Saito D, Yoshida S, Noda T, Ohkura H, Oguro Y
Gan No Rinsho. 1986 Nov;32(14):1825-32.
In the 109 subjects adopted for study, 52 involving gastric cancer and 57 noncancerous gastric disease, immunoreactive CEA (GI-SEA) in the gastric juice collected during endoscopy was measured by enzyme immunoassay using polyclonal (P group) and monoclonal (M group) antibodies against CEA. The results are outlined below. The mean value and the positivity of GI-CEA was the highest in advanced gastric cancer, followed by early gastric cancer and noncancerous gastric disease, in that order, and a particularly significant difference (P less than 0.001) was noted (in both the P and M groups) between the former two and the latter.

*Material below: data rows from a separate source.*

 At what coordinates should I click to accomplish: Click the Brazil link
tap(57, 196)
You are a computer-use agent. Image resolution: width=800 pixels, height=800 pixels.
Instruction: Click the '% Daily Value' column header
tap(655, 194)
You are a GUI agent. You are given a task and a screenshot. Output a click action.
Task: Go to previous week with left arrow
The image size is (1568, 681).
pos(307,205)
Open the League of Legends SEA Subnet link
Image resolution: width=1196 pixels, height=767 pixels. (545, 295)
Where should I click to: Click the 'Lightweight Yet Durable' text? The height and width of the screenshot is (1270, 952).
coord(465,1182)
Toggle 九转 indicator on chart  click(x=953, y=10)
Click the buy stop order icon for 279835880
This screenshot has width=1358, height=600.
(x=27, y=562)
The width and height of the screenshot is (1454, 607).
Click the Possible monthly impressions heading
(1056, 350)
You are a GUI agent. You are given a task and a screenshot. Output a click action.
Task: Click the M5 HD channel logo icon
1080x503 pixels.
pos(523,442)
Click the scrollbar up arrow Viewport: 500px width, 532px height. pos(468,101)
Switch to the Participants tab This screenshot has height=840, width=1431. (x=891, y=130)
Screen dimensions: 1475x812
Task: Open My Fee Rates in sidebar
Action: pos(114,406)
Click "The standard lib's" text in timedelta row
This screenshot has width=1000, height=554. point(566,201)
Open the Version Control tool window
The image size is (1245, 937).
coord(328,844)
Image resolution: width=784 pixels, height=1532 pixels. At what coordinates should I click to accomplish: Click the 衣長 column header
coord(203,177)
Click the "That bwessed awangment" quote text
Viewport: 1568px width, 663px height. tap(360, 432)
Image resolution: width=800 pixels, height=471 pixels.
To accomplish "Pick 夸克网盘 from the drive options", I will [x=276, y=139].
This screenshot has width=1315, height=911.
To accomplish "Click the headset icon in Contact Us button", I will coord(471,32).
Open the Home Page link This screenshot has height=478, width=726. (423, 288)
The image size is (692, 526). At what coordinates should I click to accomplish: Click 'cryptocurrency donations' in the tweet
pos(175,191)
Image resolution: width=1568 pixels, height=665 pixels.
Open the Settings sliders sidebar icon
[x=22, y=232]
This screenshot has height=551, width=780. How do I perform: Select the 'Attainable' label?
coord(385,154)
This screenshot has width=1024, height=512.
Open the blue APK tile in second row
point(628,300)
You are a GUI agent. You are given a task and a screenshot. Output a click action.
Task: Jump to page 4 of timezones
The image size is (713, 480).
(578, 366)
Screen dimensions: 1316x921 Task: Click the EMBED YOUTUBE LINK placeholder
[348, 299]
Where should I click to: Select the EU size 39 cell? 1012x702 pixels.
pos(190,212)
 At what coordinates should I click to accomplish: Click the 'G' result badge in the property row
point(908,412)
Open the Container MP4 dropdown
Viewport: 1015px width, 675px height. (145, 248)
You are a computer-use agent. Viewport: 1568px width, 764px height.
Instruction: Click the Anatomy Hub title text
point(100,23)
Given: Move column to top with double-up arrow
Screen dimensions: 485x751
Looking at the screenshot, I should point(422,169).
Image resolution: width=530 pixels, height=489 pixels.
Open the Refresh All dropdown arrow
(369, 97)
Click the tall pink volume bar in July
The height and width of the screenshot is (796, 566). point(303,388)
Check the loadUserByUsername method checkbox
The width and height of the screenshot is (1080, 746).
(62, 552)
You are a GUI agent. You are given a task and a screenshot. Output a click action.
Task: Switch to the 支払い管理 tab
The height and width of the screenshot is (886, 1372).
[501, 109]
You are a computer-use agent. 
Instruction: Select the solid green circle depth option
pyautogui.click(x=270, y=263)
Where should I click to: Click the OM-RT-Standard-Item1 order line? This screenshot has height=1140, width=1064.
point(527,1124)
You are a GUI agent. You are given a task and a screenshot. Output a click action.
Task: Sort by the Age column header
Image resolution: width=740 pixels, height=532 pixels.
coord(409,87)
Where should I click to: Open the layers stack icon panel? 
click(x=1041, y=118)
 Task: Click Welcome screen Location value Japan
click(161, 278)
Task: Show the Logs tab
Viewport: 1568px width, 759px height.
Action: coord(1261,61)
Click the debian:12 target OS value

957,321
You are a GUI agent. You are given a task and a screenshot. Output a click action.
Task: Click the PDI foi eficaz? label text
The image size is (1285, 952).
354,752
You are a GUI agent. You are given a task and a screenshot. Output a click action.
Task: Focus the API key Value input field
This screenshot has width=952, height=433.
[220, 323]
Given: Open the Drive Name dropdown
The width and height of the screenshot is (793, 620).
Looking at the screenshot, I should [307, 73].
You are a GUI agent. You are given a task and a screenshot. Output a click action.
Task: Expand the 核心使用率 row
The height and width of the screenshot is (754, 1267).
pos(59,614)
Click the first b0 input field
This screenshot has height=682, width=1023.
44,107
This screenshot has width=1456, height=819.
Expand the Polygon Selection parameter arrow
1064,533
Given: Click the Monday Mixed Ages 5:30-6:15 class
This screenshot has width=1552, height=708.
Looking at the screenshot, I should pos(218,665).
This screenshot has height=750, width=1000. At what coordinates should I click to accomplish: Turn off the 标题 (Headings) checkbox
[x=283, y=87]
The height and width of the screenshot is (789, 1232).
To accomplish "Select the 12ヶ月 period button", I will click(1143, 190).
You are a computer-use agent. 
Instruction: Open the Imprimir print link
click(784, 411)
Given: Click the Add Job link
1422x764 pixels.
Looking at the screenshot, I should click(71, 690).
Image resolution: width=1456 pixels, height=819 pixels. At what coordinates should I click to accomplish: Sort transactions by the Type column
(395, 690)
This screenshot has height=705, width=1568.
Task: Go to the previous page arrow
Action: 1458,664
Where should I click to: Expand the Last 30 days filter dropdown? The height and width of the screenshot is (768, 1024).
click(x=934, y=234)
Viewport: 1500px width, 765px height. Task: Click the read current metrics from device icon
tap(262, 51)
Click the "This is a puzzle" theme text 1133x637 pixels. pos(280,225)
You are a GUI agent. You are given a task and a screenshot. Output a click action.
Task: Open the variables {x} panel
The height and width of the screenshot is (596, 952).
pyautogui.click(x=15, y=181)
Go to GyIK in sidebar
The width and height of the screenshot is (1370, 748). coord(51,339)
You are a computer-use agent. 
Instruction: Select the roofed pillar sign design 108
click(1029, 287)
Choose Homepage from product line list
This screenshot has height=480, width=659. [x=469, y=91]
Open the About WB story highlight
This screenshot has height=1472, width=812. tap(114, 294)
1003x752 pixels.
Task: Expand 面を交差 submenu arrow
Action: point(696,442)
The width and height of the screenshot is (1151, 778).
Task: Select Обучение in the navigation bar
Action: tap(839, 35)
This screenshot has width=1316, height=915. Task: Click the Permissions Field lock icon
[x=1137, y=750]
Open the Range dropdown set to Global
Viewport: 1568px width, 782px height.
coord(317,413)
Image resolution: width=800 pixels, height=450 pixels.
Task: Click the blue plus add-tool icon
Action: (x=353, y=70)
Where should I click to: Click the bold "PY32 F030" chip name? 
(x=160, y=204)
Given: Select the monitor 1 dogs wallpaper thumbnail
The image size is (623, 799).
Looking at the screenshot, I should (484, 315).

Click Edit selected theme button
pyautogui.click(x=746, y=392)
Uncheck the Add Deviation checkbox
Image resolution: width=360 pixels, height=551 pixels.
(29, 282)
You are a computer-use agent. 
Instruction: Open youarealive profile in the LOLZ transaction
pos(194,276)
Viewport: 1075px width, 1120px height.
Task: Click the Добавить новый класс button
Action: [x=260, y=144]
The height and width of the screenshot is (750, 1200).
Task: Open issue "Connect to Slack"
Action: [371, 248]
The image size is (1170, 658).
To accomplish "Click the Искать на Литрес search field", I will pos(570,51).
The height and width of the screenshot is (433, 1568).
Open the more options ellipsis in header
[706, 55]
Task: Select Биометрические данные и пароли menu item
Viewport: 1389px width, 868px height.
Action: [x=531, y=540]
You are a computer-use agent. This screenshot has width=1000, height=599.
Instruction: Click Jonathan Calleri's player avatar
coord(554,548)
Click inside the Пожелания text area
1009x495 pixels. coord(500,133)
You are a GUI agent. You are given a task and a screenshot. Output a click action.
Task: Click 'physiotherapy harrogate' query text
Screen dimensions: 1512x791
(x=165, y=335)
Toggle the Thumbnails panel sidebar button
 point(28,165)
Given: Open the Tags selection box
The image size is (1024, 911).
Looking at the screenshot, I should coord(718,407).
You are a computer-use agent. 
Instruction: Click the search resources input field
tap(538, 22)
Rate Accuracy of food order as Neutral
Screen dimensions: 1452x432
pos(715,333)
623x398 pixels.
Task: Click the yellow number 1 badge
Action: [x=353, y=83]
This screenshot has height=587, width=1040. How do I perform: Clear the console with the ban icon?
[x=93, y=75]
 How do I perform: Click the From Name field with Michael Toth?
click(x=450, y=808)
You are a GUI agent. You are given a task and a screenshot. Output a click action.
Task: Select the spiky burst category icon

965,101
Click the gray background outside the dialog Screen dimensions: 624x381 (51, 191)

In the GI-CEA of gastric cancer, high positivity was manifested regardless of the histological type, though the average values show that, in the case of the P group, high positivity manifested itself in undifferentiated adenocarcinoma, while in the case of the M group, it applied to differentiated adenocarcinoma. Moreover, no correlation was found between the size of the lesion and the positivity, though even with small lesions of less than 2 cm, there was an indication of probable high positivity. The values recorded for the P and M groups showed a close correlation between the two, except for the GI-CEA value of the histological type. However, for the M group, the positivity and GI-CEA value both tended to be low. The above results suggest that measurement of GI-CEA is of great help in the diagnosis of gastric cancer and that the use of polyclonal antibodies is appropriate for screening and early diagnosis.